As we know, in crowed public places, there are always some pedestrians occluded by some objects, e.g. cars, trees, garbage cans. So occluded person re-id is needed for actual pedestrian applications. In occluded person re-id, one of the hardest problems is how to deal with occluded person images because pedestrian images detected by most of pedestrian detectors always include occlusions. While the useful information what we need is only the person body parts. These occlusion areas cause interference for person re-id and bring more redundant information in matching process, which leads to the dropping performance of re-id. As shown in Fig. 1, among the works related with occluded person re-id [6, 7], Zheng [7] used partial person images to match the full-body person images by the framework combining a local-to-local matching model with a global-to-local matching model and achieved effective results. However, in the practical situation, there are no suitable detectors to detect the occlusions for occlusions with diverse characteristics, such as colors, sizes, shapes, and positions. The partial person images are gained by manually cropping, which brings operational trouble and time waste (See Fig. 1). Differed from the idea of detecting occlusions, we consider detecting the useful information needed in occluded person images, that is, the person body parts.

Fig. 1.
figure 1

Illustration of partial person re-id solving occlusions. (a): occluded person images detected by existing pedestrian detector; (b): partial person images after manually crop ping; (c): full-body person images which partial person re-id searches for.

Referring to other works on detecting human body parts, most of works aim to detect or cluster specific local part regions, such as head, shoulder, arm, leg and foot of persons. For occluded images, since either the occlusion or non-occluded body parts are always irregular, it is difficult to get a definite boundaries between body and occlusions using methods with detecting bounding boxes, which results in poor cutting. Differed from other works, we used a deep learning based saliency detection framework to detect person body parts and obtain partial person regions. There are two main reasons using saliency detection framework: Firstly, the saliency detection methods are able to separate the foreground and the background of an image in the pixel level, which leads to higher definition. It can better find the boundaries between the regions of person body parts and the regions of backgrounds or noise areas. Second, the deep learning based saliency detection network has ability to learn semantic information, which helps the framework distinguish the semantics of the parts that we need to acquire, namely the person body parts regions (Fig. 2).

Fig. 2.
figure 2

Illustration of partial person re-id solving occlusions. (a): occluded person images detected by existing pedestrian detector; (b): partial person images after manually crop ping; (c): full-body person images which partial person re-id searches for.

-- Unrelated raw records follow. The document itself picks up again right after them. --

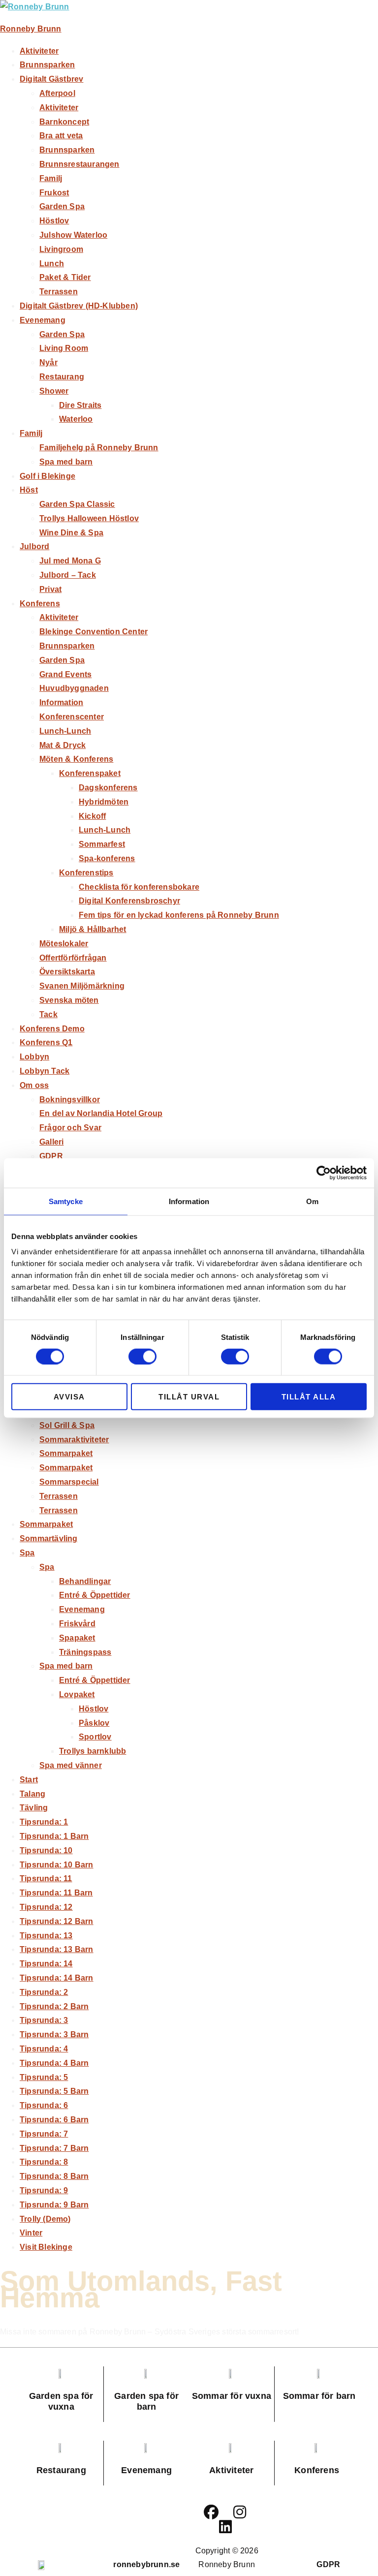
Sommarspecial (69, 1482)
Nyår (48, 362)
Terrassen (58, 291)
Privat (50, 589)
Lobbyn (34, 1057)
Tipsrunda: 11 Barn (56, 1893)
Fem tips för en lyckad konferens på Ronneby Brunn (179, 915)
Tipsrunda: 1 (44, 1822)
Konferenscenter (71, 717)
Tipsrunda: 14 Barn (57, 1978)
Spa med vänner (70, 1765)
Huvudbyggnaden (74, 688)
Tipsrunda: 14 (46, 1963)
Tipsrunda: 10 (46, 1850)
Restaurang (61, 376)
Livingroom (61, 249)
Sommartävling (49, 1538)
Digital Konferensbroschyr (129, 901)
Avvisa (69, 1397)
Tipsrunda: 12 (46, 1907)
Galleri (51, 1142)
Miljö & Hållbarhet (92, 929)
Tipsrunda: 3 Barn (54, 2034)
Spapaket (77, 1638)
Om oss (34, 1085)
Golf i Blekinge (47, 476)
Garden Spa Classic (77, 504)
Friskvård (77, 1623)
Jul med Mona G (70, 561)
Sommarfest (102, 844)
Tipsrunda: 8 (44, 2162)
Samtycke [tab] (66, 1201)
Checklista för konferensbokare (139, 887)
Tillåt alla (309, 1397)
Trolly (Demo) (45, 2219)
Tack (48, 1014)
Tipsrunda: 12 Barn (57, 1921)
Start (29, 1779)
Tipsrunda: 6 (44, 2105)
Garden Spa (62, 206)
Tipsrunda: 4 (44, 2049)
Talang (32, 1794)
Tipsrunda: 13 (46, 1935)
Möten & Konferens (76, 759)
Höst (29, 490)
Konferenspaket (90, 773)
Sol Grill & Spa (66, 1425)
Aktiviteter (39, 51)
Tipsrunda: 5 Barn (54, 2091)
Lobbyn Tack (44, 1071)
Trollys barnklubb (92, 1751)
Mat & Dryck (62, 745)
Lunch (51, 263)
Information (61, 702)
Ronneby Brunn (31, 29)
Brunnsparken (47, 65)
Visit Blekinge (46, 2247)
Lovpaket (77, 1694)
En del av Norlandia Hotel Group (100, 1113)
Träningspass (85, 1652)
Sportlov (95, 1737)
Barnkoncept (64, 122)
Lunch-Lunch (65, 731)
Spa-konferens (107, 858)
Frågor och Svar (70, 1127)
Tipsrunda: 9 (44, 2190)
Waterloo (76, 419)
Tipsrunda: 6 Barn (54, 2119)
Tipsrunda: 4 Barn (54, 2063)
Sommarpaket (66, 1453)
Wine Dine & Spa (71, 532)
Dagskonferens (108, 787)
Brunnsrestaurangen (79, 164)
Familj (50, 178)
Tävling (34, 1807)
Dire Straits (80, 405)
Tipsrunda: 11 (46, 1878)
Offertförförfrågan (73, 958)
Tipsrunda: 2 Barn (54, 2006)
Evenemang (42, 320)
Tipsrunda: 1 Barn (54, 1836)
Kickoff (92, 816)
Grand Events (65, 674)
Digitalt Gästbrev (51, 79)
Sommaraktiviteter (74, 1439)
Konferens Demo (52, 1028)
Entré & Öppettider (94, 1595)
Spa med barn (66, 462)
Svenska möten (69, 1000)
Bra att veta (61, 135)
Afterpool (57, 93)
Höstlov (54, 221)
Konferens (40, 603)
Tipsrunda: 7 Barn (54, 2148)
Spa (27, 1553)
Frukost (54, 192)
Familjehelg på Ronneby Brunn (98, 447)
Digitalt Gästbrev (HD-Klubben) (79, 306)
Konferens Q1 (46, 1042)
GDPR (51, 1156)
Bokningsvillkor (69, 1099)
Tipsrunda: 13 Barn (57, 1949)
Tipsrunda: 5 (44, 2077)
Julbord (34, 546)
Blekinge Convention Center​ (93, 631)
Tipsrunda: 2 (44, 1992)
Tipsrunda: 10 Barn (57, 1865)
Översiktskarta (67, 971)
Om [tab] (312, 1201)
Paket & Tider (65, 277)
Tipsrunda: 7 (44, 2134)
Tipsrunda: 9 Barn (54, 2205)
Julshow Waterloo (73, 235)
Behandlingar (85, 1581)
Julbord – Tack (67, 575)
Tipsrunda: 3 (44, 2020)
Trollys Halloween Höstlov (89, 518)
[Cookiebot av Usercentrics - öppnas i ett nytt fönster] (324, 1172)
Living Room (63, 348)
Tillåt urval (189, 1397)
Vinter (31, 2233)
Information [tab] (189, 1201)
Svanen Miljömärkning (82, 986)
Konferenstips (86, 873)
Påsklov (94, 1723)
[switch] (142, 1356)
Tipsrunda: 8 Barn (54, 2176)
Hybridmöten (103, 802)
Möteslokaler (63, 943)
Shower (53, 391)
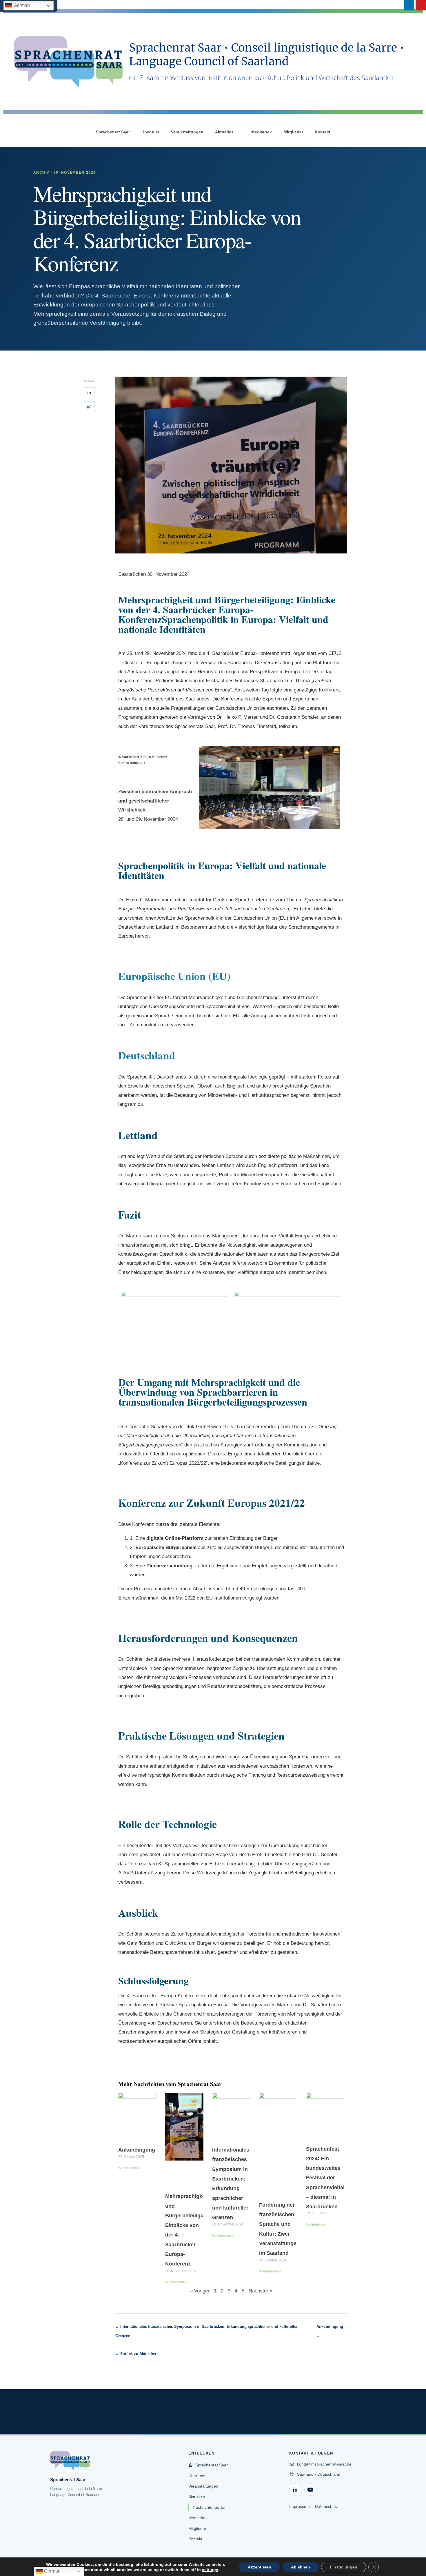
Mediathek (261, 132)
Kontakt (322, 132)
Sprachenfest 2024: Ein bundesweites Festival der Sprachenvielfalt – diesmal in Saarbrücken (326, 2178)
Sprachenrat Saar (113, 132)
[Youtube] (421, 5)
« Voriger (200, 2291)
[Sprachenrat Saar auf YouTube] (310, 2490)
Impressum (299, 2506)
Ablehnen (300, 2567)
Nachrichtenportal (209, 2507)
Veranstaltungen (187, 132)
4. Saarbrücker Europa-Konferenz (243, 653)
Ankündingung (136, 2150)
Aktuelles (224, 132)
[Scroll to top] (413, 2563)
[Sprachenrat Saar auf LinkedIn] (295, 2490)
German (21, 5)
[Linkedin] (409, 5)
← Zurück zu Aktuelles (135, 2354)
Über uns (150, 132)
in (89, 392)
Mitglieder (293, 132)
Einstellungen (343, 2567)
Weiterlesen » (129, 2168)
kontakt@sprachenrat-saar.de (324, 2464)
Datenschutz (326, 2506)
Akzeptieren (259, 2567)
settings (210, 2569)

Although saliency detection methods have been studied excellently, few works make initial attempts to solve occluded person re-id. Due to the poor quality of most person re-id benchmark datasets, there are higher requirements for the extracted features of saliency detection being proposed, that is, the information of images needs to be carefully preserved as far as possible. This paper proposes a double-line multi-scale fusion (DMF) network, which not only extracts richer features by double-line block and multi-scale fusion block but further improves the feature fusion process to make the high-level and low-level information better complemented. Besides, a fully-connected CRF [8] is used after DMF network for further improvement. After using the saliency detection network proposed in this paper to preprocess the occluded person images, we can obtain masks of occluded person images and crop the interesting regions in occluded person images into partial person images so as to achieve partial person re-id. In summary, this paper makes three main contributions.

  • It is a new attempt that saliency detection is used in occluded person re-id problem, which is used to detect the person body parts on the pixel-level and then crop occluded person images into partial person images.

  • To reach complementation of high-level and lower-level information, we propose a double-line multi-scale fusion (DMF) network consisting of the double-line feature extraction block and multi-scale feature fusion block. The former makes information diverse and the latter makes information from different scales fusing and complemented.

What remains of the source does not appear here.